The Karate Kid turns out to be a family affair, produced by Will Smith and his wife, Jada Pinkett Smith, and starring their 12-year-old son Jaden, a Mini-Me of his dad. He plays Dre, reluctantly uprooted from his Detroit home to start a new life in Beijing. He's a cocky little squit, cheeking his mum (Taraji P Henson) and flirting with the pretty, virtuoso violinist at his new school; but he soon crashes down to earth when the school bully kicks his ass all over the playground. "PG" violence, by the way, seems to stand for "pretty gruelling", given that the punches sound like a training shoe smacking a side of beef. Only one thing for it: the kid must learn the ungentle art of kung fu from the local maintenance man, Mr Han, who will also teach his protégé a thing or two about obedience and respect. (So oughtn't the film to be called The Kung-Fu Kid instead?)

The deadly pace and the unappealing brattishness of Smith Jnr are mildly offset by the film's surprise positioning of China itself front and centre: forget the tyrannical oppression and feel the cultural history in its glimpses of the Great Wall, the Forbidden City and the lively new architecture of Beijing. At a time when Hollywood movies barely seem to be set anywhere in particular, this counts as a landmark. You get the feeling that the studio, Columbia, is prepared to bust a gut to court the lucrative Chinese market, even if it's still American fortitude and can-do bossing the screen.

What saves the film is another great Oriental institution by the name of Jackie Chan. As the Kid's kung-fu master, Chan is a hunched, recessive character nursing a private tragedy, though he retains a vigilant athleticism that you wouldn't care to trifle with. I don't think anyone in movies has ever swatted a fly so cunningly, and his dexterity in a fight with the Kid's tormentors is brilliantly displayed: he somehow uses the bullies' flailing arms and legs to beat themselves up. Brawling has never looked so much like ballet as when Chan is around, and if he's not so nimble as of old he's still the funniest exponent of the chop-socky arts.
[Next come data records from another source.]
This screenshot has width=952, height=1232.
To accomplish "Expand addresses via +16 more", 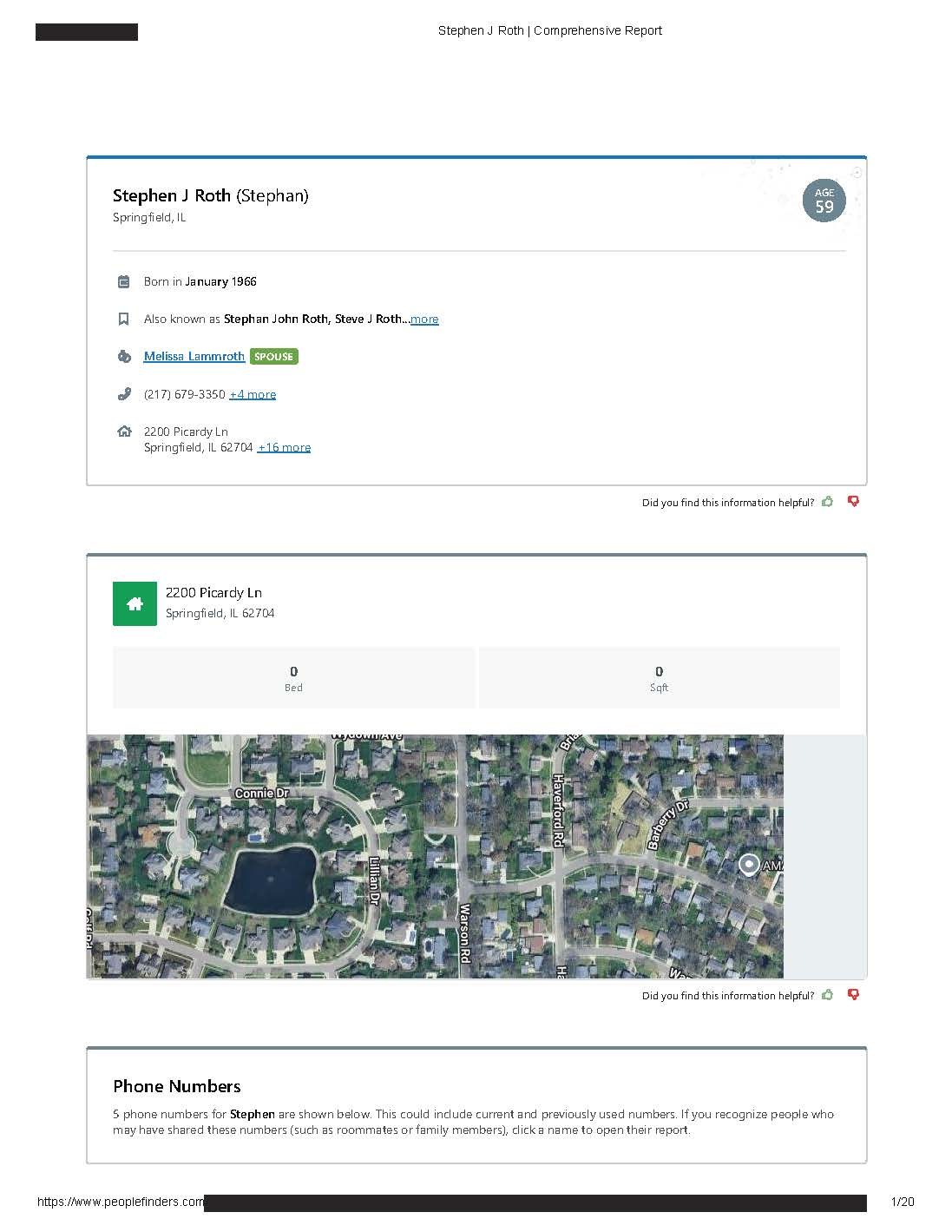I will click(x=284, y=448).
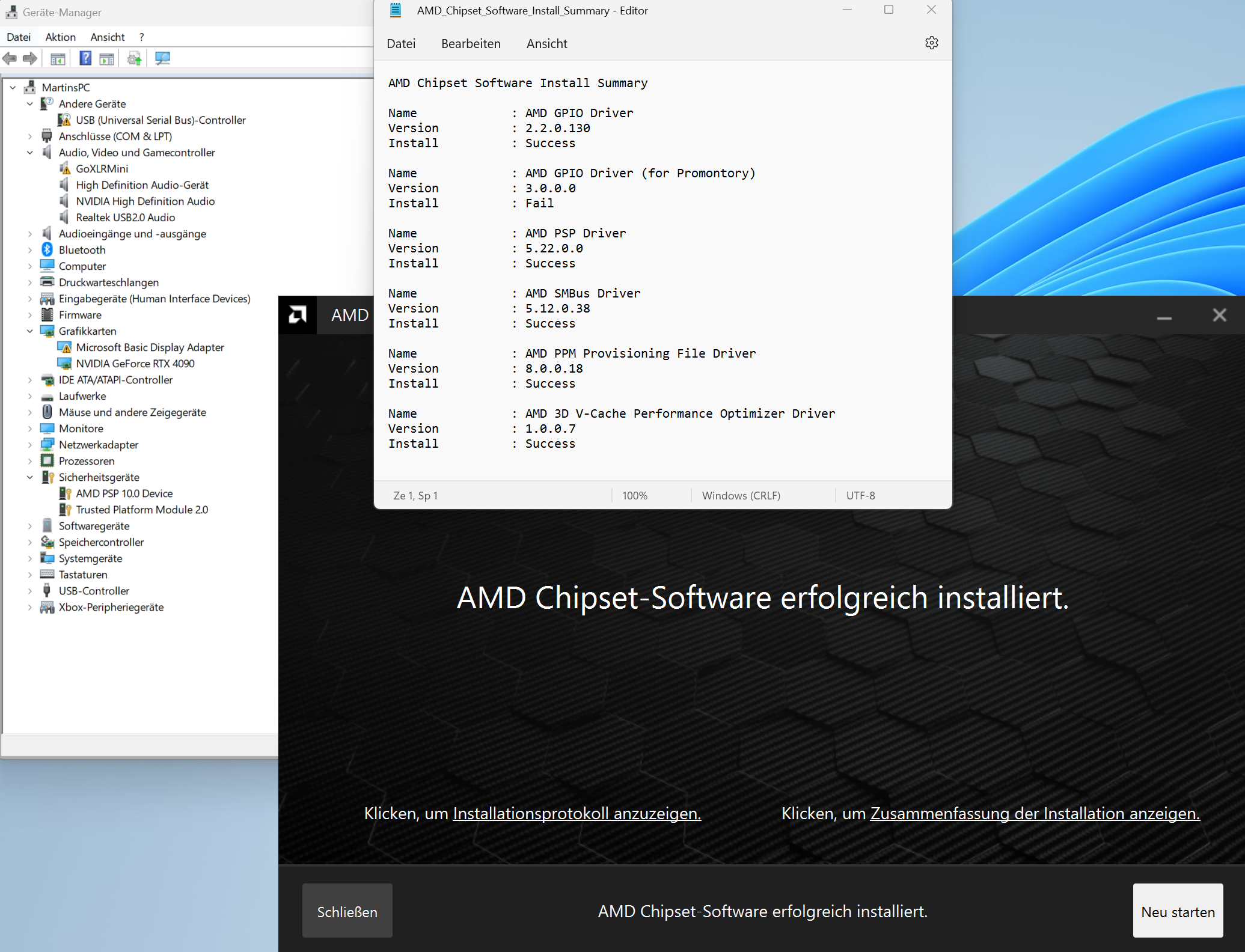The image size is (1245, 952).
Task: Click the scan for hardware changes icon
Action: coord(162,58)
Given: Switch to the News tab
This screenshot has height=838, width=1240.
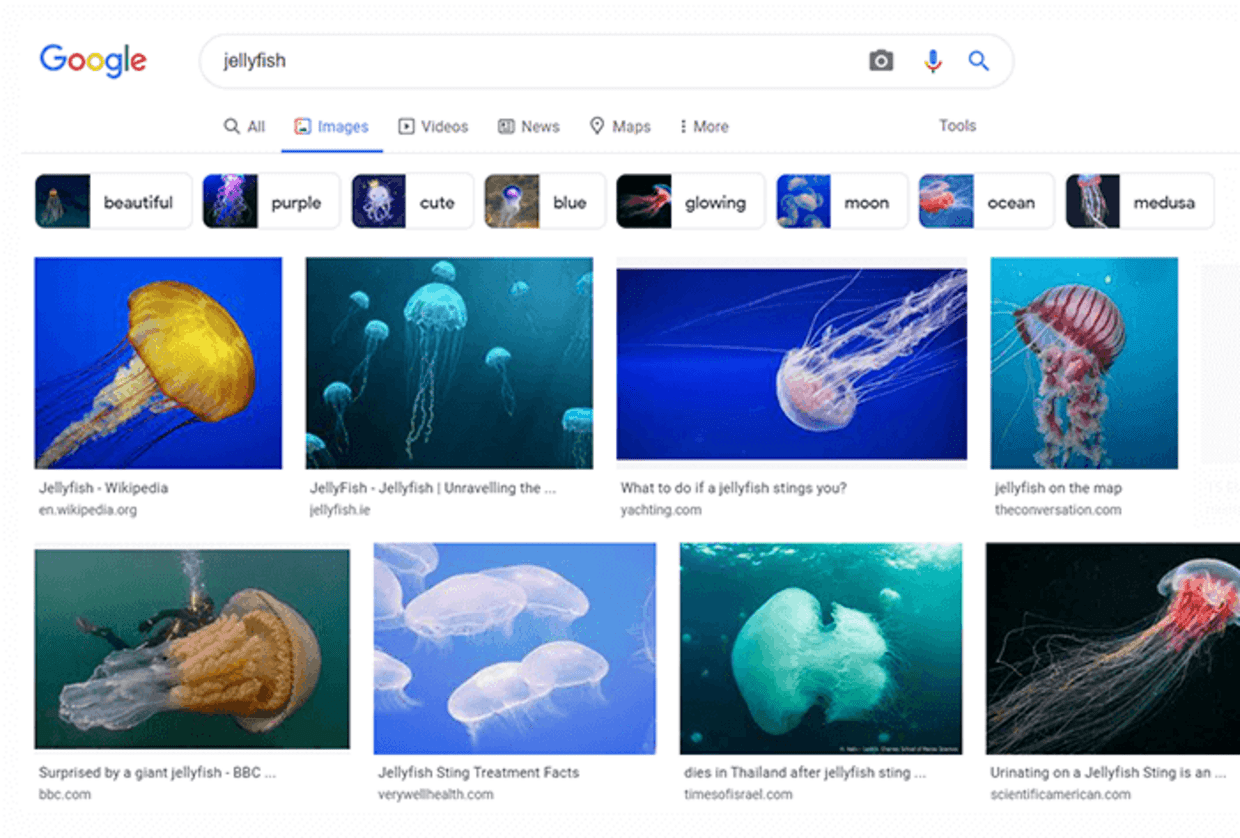Looking at the screenshot, I should coord(528,127).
Talking of old, you feel the minutes drift like aeons here. How Harald Zwart, the director, justified bulking the film up to 140 minutes defies understanding. Even Inception looks trim in comparison, and that has about six different plots going at once. The press notes are pleased to tell us that Mr Zwart is fluent in three languages, but plainly the phrase "get a move on" is unavailable in any of them.